I am not using it as a panel but the problem does involve a front panel. The original design uses a 2.5mm pan head screw to fix the PCB to a die casting that in turn attaches to the front panel. The die castings have become expensive so I have replaced them with a simple standard pre tapped blocks. However the block have a 3mm tap for the part that attaches the PCB. No problem in principle but the pan head is taller and now extends beyond the edge of the front paneland could interfere with adjacent modules. A countersunk screw will fix this.

Cheers

ian
 
ruffrecords said:
. No problem in principle but the pan head is taller and now extends beyond the edge of the front paneland could interfere with adjacent modules. A countersunk screw will fix this.
Perhaps a button head? Lower profile than pan head, they usually take an allen driver. Sometimes used to fasten console faders to the surface, prettier than pan head screws.

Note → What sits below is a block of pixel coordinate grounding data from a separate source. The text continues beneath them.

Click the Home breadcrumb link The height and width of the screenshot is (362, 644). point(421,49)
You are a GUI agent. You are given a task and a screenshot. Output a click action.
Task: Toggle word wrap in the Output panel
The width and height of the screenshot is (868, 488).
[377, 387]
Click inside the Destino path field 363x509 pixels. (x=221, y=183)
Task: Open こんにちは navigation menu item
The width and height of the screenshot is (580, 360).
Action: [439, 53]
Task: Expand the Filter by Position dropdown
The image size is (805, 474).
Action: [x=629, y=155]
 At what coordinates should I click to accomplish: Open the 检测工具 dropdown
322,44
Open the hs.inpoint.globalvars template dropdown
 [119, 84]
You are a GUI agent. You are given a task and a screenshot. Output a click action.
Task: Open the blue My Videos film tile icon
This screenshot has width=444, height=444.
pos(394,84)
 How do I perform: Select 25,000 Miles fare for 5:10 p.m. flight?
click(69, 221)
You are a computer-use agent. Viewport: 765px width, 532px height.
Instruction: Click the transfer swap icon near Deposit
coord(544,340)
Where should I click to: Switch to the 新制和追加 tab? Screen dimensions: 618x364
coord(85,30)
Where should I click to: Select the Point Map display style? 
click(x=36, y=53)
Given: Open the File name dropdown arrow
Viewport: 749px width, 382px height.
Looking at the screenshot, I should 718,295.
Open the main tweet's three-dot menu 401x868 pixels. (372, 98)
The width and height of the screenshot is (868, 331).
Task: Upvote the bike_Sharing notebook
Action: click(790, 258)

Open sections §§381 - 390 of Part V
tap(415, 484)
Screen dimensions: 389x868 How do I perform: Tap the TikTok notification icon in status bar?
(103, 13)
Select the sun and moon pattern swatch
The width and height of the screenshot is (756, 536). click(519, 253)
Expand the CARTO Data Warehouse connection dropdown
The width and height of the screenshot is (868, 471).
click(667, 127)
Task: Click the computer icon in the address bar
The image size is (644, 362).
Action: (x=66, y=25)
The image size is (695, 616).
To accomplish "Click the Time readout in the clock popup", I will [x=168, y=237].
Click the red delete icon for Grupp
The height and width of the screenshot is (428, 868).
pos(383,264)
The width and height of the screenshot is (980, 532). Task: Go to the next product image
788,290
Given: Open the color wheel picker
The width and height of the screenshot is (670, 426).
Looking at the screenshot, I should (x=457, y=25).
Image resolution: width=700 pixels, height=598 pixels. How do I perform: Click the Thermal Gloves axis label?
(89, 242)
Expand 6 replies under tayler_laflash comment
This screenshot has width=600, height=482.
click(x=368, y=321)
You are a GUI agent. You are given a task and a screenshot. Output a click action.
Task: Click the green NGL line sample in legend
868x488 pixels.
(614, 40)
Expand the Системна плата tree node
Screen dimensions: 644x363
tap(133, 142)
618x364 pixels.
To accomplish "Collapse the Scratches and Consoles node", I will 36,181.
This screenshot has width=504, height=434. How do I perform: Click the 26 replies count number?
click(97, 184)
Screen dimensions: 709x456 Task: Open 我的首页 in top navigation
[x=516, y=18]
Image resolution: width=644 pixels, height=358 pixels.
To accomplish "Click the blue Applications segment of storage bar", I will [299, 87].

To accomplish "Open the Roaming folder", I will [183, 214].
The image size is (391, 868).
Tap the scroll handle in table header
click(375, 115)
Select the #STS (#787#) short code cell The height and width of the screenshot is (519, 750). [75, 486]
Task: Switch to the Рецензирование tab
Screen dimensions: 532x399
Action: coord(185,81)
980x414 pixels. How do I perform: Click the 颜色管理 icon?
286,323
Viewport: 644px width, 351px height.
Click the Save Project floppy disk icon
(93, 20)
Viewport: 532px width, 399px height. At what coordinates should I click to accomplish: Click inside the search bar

https://www.amainhobbies.com/team-associated-3mm-button-head-screws-5-asc3934/p7976?gclid=EAIaIQobChMI5MKkwaOU3AIVDdvACh39AQuuEAQYAyABEgJ6gPD_BwE

Might be enough clearance for you. I'm not endorsing this expensive-ass site, but they had a good picture of the size you want.

One caveat, the head OD tends to be a bit larger than pan heads. so check clearance in that direction.

Gene

Edit: A site with better pricing, and dimensions of everything, is 12mm too long?

https://www.boltdepot.com/Product-Details.aspx?product=7221
 
Also, when using countersunk hole in 1.6mm thick PCB material might be problematic, because of the chamfer angle  it's either going to be an oversized hole (fragile) or a screwhead which is  not completely flush. You could glue on a strip of PCB material locally and then countsink that, that'll give you 3.2mm to work with. Might be enough.
Or use a M2.5 insert.
 
ruffrecords said:
Do any PCB packages allow you to add countersunk holes to a PCB rather than plain ones or will I just had to do it myself?

Cheers

Ian

It's not a question of the design tool, it depends on the pcb manufacturer only if they are willing/able to do that. Not an option with the cheap chinese guys.

https://www.eurocircuits.com/chamfered-mechanical-holes-or-countersunk-holes/
 
ruffrecords said:
... the pan head is taller and now extends beyond the edge of the front paneland could interfere with adjacent modules. A countersunk screw will fix this.
I think you want low profile head socket cap screws. At least this is what I think you would see in a professional product in this scenario.

Example:
93615a215l.gif
 
squarewave said:
I think you want low profile head socket cap screws. At least this is what I think you would see in a professional product in this scenario.

Example:
93615a215l.gif

I think you are absolutely right. Farnell have no such thing but I found some here:

https://www.accu.co.uk/en/low-head-cap-screws/8724-SSCL-M3-12-A2

Head height is 2mm and I have 2.27mm available. The regular M2.5 pan head screws this would replace hVE  2.1mm head height.

Many thanks for the info. I am definitely a mechanics noob.

Cheers

Ian
 
ruffrecords said:
However the block have a 3mm tap for the part that attaches the PCB. No problem in principle but the pan head is taller and now extends beyond the edge of the front paneland could interfere with adjacent modules. A countersunk screw will fix this.

Hi Ian

Be aware that standard M3 countersunk screw (90°) need about 2mm minimum panel thickness !

Best
Zam
 
I was going to suggest a low profile socket head screw also. I use those to attach the faceplate to Par Metal chassis. Mostly because I like the way they look but also because they are low profile.

A threaded stud cut to length with a lock nut would probably work too.
 
Gold said:
I was going to suggest a low profile socket head screw also. I use those to attach the faceplate to Par Metal chassis. Mostly because I like the way they look but also because they are low profile.

I ordered a bunch. The are quite attractive looking. I normally have my front panel fixing holes countersunk so they look neat but I think these low profile screws will look just as good.

Cheers

Ian
 
Martin Griffith said:
Try http://www.ebaystores.co.uk/Bolt-Base?_trksid=p2047675.l2563& they seem to have a large selection

Thanks for the tip Martin.  I fund they do some  button head types that have an even lower profile than the regular ones. I ordered a bunch.